The task: Using the records that follow, work out the number of lines with the word "agent" in them; reply with that number only.

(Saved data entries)

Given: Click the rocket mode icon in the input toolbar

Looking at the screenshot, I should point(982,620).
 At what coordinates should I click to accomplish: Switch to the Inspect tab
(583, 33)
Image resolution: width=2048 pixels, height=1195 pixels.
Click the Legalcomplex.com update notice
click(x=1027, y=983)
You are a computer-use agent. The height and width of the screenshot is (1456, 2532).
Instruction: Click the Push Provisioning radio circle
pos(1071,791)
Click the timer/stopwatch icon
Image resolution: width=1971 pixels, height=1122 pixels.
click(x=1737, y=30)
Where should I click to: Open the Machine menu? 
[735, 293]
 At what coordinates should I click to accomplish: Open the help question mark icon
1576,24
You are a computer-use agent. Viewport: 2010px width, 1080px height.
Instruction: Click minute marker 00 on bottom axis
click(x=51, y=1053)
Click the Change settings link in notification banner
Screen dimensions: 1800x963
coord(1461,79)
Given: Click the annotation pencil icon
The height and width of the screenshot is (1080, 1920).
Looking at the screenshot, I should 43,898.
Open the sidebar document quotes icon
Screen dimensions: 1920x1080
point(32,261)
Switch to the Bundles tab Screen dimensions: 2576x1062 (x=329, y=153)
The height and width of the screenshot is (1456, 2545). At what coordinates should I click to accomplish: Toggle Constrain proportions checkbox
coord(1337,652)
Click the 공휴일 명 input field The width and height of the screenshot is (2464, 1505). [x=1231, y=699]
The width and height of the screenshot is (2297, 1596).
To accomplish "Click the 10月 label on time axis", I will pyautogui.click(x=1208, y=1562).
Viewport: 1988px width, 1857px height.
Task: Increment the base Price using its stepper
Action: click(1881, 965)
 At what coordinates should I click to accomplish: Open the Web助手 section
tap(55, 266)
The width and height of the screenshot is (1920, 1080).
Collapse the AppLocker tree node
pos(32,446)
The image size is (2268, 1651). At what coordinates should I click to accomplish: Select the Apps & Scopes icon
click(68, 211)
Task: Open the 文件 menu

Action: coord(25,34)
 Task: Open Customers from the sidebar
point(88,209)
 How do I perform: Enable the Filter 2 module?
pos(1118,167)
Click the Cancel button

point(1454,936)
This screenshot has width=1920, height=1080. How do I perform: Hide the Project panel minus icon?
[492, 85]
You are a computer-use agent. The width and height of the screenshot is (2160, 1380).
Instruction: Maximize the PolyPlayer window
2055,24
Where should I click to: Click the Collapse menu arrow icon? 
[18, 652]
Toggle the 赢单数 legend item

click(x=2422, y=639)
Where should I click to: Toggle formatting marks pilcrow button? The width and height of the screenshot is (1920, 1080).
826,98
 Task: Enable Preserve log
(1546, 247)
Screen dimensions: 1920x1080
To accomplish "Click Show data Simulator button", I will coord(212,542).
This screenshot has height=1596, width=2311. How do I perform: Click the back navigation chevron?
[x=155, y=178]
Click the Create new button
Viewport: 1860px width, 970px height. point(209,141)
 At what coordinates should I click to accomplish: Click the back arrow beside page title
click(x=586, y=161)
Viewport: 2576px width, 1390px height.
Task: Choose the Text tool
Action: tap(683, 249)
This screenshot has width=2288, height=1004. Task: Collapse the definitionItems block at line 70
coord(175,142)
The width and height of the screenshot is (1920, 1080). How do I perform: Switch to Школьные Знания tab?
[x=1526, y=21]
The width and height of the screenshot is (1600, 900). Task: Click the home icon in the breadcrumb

Exercise response: 3